Thatcher’s warrior qualities were again displayed in August 1990 in the Gulf crisis, occasioned by the Iraqi seizure of Kuwait. She was outraged by this aggression and clear breach of international law. From the outset she wanted strong measures. She helped to stiffen President Bush’s resolve to send troops to protect Saudi Arabia and free Kuwait, and Britain contributed to this force. The dilatory response of most other European states only increased her scepticism about their intentions.

Imperious abroad, Thatcher was starting to face stirrings of discontent at home as inflation and unemployment started to rise and the recovery to slow. Talk of Britain’s “economic miracle” began to sound hollow. Her own backbenchers became restive, and one, Sir Anthony Meyer, challenged her for the leadership in November 1989. He was seen, and presented himself, as a stalking-horse for the exiled Heseltine, who represented for many Conservatives a more politically acceptable style of charismatic leadership. Thatcher saw off the challenge easily, but her campaign managers told her that it represented a deeper dissatisfaction at Westminster, and the very fact of the challenge encouraged more mutterings about her political mortality. The scene was set for the terminal drama of the following year.

Once more Britain’s relations with the European Community and Thatcher’s tendency to stand apart from her own Government were at the root of the immediate problem. At the Rome meeting of the European Council in October 1990, Britain and the Prime Minister were isolated yet again, this time over the content and timing for stages two and three of the proposed economic and monetary union. Thatcher reacted with angry brio, declaring that she would simply veto any future EMU treaty. She accused foreign heads of government of living in “cloud-cuckoo-land”. Her anger boiled over in the House of Commons on October 30, when she went beyond the parliamentary statement agreed with her Foreign Secretary and Chancellor of the Exchequer and made a wide-ranging attack on the European Community, accusing its Commission of trying to “extinguish democracy” in Britain. Some Cabinet colleagues were appalled. The Conservative Party (particularly at Cabinet level) was still basically pro-European, although it contained a vociferous minority opposed to any further strengthening of links with the EU. Thatcher’s passionate attachment to sovereignty was proving increasingly unacceptable to many ministers and was clearly destabilising the Cabinet. Her senior colleagues were agreed that good relations with the EU were crucial to Britain’s foreign and economic policy.

Two days later, on November 1, Sir Geoffrey Howe, the Deputy Prime Minister and Leader of the House of Commons, resigned. His letter of resignation referred to growing differences from Thatcher over the EU. This move shook the party, leading to speculation about a possible leadership bid. More devastating than his resignation itself was his subsequent resignation speech in the House of Commons on November 13. It was such a spirited personal attack — and from one who was generally so mild-mannered — that it stunned Thatcher. He said that her attitude to Europe, especially on EMU was straining Cabinet government and risked damaging the national interest. The speech left Thatcher increasingly beleaguered, and made inevitable a more serious challenge to her leadership in the annual election. This time there was to be no “stalking-horse”, but a beast of real pedigree. Heseltine was catapulted into the contest by the exuberance of Howe’s parliamentary attack.

# # #

In the Thatcher passage, copy word for word everything from "Thatcher’s warrior qualities" to "about their intentions.".

# # #

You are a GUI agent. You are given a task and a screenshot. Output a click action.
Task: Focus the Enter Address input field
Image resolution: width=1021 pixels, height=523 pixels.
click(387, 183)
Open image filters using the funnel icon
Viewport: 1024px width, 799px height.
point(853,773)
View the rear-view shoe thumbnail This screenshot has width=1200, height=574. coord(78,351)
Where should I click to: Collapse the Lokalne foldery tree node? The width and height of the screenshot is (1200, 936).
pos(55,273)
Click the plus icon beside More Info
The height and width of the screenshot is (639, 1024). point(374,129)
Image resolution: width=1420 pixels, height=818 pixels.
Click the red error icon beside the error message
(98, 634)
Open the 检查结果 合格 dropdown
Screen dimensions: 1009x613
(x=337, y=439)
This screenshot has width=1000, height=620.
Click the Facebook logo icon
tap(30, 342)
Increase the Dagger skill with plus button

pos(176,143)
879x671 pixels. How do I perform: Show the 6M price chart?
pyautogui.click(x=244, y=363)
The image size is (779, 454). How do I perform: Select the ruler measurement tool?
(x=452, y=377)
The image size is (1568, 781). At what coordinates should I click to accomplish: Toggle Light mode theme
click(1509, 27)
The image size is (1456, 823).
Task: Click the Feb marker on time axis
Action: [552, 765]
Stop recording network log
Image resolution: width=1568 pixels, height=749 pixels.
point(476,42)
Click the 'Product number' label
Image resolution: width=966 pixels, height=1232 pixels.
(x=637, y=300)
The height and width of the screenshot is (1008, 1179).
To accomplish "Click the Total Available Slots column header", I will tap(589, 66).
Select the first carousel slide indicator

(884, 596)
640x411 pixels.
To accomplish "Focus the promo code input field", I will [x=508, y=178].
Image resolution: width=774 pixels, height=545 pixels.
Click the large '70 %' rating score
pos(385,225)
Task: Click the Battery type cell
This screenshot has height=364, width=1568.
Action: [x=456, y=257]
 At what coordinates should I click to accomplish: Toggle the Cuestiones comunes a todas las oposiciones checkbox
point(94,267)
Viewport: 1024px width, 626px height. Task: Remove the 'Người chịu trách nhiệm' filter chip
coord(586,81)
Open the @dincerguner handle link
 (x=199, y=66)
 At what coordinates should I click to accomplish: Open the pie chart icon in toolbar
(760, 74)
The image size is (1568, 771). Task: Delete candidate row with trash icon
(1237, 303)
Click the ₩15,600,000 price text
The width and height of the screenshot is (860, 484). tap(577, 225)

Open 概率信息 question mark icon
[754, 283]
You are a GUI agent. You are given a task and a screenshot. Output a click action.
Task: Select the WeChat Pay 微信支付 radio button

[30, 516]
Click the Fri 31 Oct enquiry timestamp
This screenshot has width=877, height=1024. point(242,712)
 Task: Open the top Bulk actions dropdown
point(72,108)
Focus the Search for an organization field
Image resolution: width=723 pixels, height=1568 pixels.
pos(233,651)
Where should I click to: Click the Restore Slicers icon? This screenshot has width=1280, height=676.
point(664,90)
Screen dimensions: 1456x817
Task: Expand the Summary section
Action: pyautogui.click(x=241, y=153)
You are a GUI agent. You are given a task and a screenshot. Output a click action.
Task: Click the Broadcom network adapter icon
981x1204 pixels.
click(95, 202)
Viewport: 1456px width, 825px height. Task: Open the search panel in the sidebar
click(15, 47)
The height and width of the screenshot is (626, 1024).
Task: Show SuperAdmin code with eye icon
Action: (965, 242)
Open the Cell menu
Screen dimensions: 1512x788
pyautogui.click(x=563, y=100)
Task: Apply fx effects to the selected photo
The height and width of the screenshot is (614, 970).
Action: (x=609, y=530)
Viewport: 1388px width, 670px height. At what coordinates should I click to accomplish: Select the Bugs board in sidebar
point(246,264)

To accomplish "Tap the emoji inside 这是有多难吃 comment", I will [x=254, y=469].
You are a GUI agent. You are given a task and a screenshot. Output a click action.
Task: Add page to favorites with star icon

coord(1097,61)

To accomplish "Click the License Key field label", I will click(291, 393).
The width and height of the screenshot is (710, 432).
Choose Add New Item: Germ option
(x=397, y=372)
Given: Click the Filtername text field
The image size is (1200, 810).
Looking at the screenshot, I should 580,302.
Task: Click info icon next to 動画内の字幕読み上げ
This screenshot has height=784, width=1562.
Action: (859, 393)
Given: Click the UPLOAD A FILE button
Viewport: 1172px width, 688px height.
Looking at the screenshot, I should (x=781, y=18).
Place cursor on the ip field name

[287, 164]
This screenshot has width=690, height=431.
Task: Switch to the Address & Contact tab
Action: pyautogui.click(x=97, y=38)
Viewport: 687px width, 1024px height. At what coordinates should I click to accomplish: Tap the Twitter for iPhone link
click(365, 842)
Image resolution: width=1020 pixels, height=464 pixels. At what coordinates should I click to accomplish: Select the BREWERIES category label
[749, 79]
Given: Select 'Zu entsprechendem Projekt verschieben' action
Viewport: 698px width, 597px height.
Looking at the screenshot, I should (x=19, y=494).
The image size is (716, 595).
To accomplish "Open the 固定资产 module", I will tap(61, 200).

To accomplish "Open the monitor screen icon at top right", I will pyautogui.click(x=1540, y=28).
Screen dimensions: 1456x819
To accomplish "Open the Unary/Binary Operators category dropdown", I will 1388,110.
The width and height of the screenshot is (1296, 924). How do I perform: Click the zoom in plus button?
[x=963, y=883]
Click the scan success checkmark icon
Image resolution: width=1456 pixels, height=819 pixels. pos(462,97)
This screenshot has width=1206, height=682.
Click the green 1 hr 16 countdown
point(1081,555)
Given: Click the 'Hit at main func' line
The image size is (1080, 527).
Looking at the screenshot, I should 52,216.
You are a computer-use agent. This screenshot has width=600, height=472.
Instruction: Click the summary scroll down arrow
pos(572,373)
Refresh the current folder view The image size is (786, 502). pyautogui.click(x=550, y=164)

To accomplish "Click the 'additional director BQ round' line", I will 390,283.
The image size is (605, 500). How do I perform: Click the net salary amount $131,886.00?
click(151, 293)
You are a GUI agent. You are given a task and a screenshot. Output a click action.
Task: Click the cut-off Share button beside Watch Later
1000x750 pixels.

# # #

| RIGHT ANSWER |
Thatcher’s warrior qualities were again displayed in August 1990 in the Gulf crisis, occasioned by the Iraqi seizure of Kuwait. She was outraged by this aggression and clear breach of international law. From the outset she wanted strong measures. She helped to stiffen President Bush’s resolve to send troops to protect Saudi Arabia and free Kuwait, and Britain contributed to this force. The dilatory response of most other European states only increased her scepticism about their intentions.